Over the last 7 years, my career has gone through several ups and downs. Each time I have learned from the experience and come away stronger than before.
On November 6th 2008, due to the economic recession in the U.S., I found myself jobless. The banking industry was hit hard – really hard – and the severity of the situation began to dawn on me.
With a then 8-month pregnant wife, I didn’t have the time or financial resources to take my time and think through what’s next.

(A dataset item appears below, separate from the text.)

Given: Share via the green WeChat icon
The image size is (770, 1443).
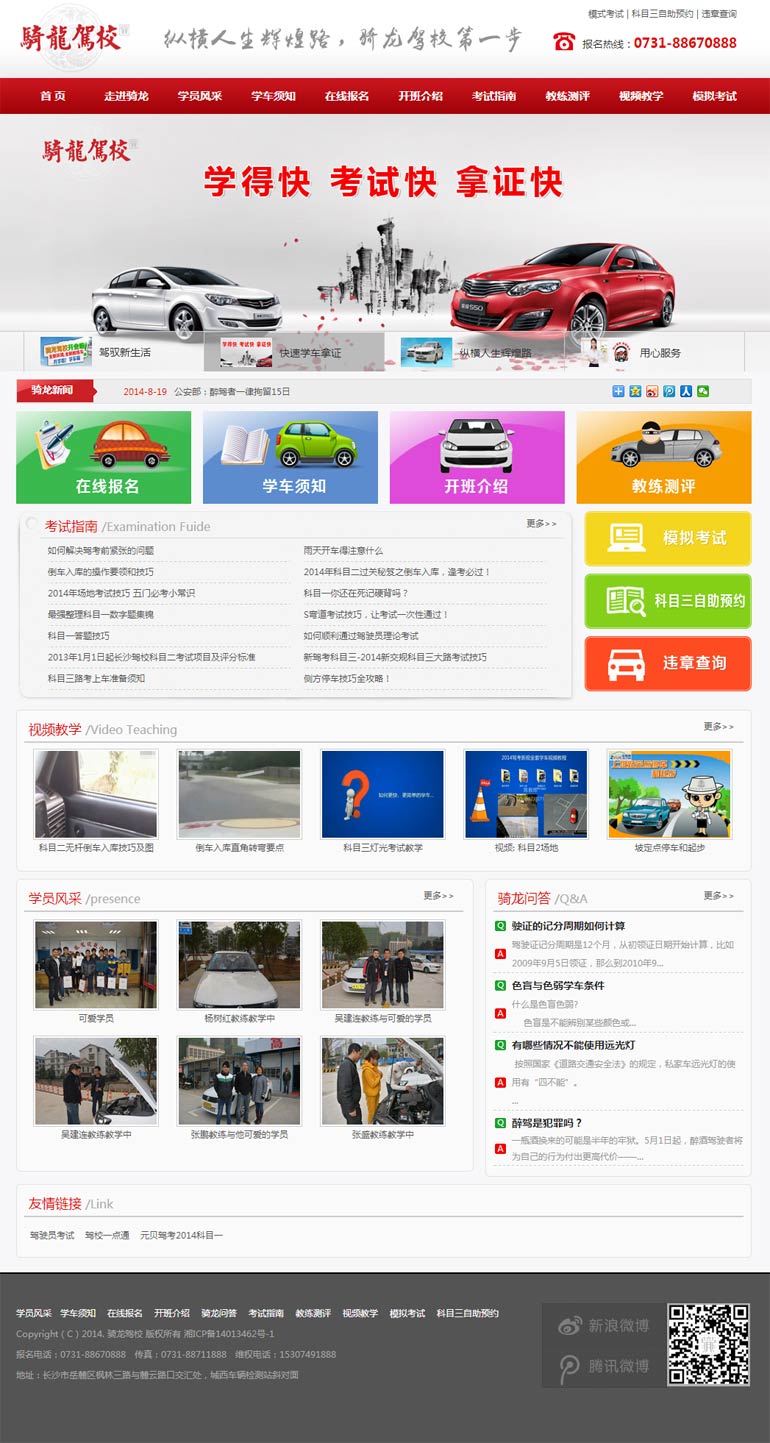Looking at the screenshot, I should 703,391.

While I knew I had the mindset, skills and experience to carry me through, nobody was hiring in the banking industry and I wasn’t quite sure how to go about my next move.

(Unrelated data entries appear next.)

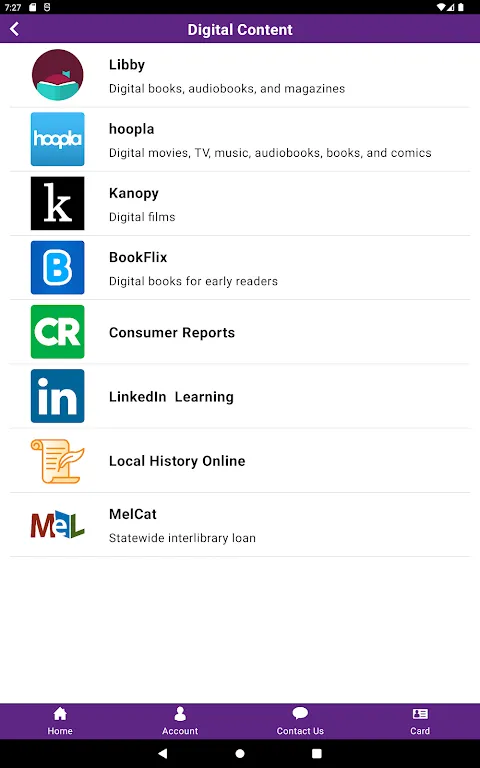Select the Kanopy black k icon
Image resolution: width=480 pixels, height=768 pixels.
point(57,203)
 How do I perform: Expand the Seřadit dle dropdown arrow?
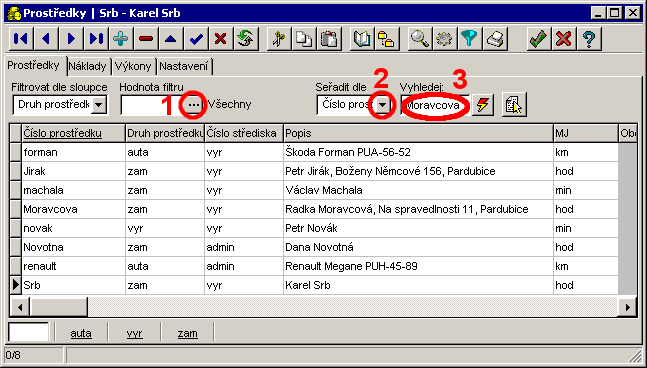383,105
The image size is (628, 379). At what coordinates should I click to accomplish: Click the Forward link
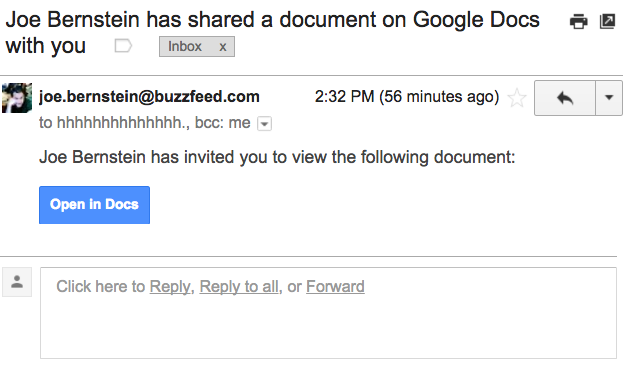click(x=335, y=286)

Back then, I wasn’t able to pick up my phone and send out a tweet to my 31k followers asking them for help… I wish I could have done that, but I wasn’t even on social media at the time.
Fast forward to January 5th 2015, and there I was again, staring down the reality of another job loss. However, this time it was different.
Faced with the realities of another job search, I found myself feeling confident that a new, exciting opportunity would be just around the corner.
And I’m so grateful to announce that it’s already here.
So what changed? How does one go from being completely off the social media map to essentially giving these platforms all the credit in the world for being where I am today?
The same day I lost my job back in 2008 is the same day I joined LinkedIn. Over the next 3 years, I leveraged LinkedIn to develop my personal brand and build a social network. I started a business during this time and created a brand identity centered on connecting professionals with jobs. Thanks to skills and strategies I fine-tuned while listening and engaging on social media, through my own company, I was hired to build an online presence for a 600+ unit retail/grocery chain. Since then, I’ve led social media efforts for 3 different brands, including my most recent position as a Head of Digital. None of this would have ever been possible had it not been for losing my job at the time in which I did in 2008 and the result of tirelessly building a social network.
When I got the news about my job loss just over 2 months ago, I knew exactly who to speak with, what to do and where to turn this time around. I sent an e-mail to my first degree LinkedIn connections resulting in an overwhelming response: a combination of emails, phone calls, text messages, and social media notifications of others wanting to help put me in direct contact with job opportunities. In all honesty, asking for help was a natural process.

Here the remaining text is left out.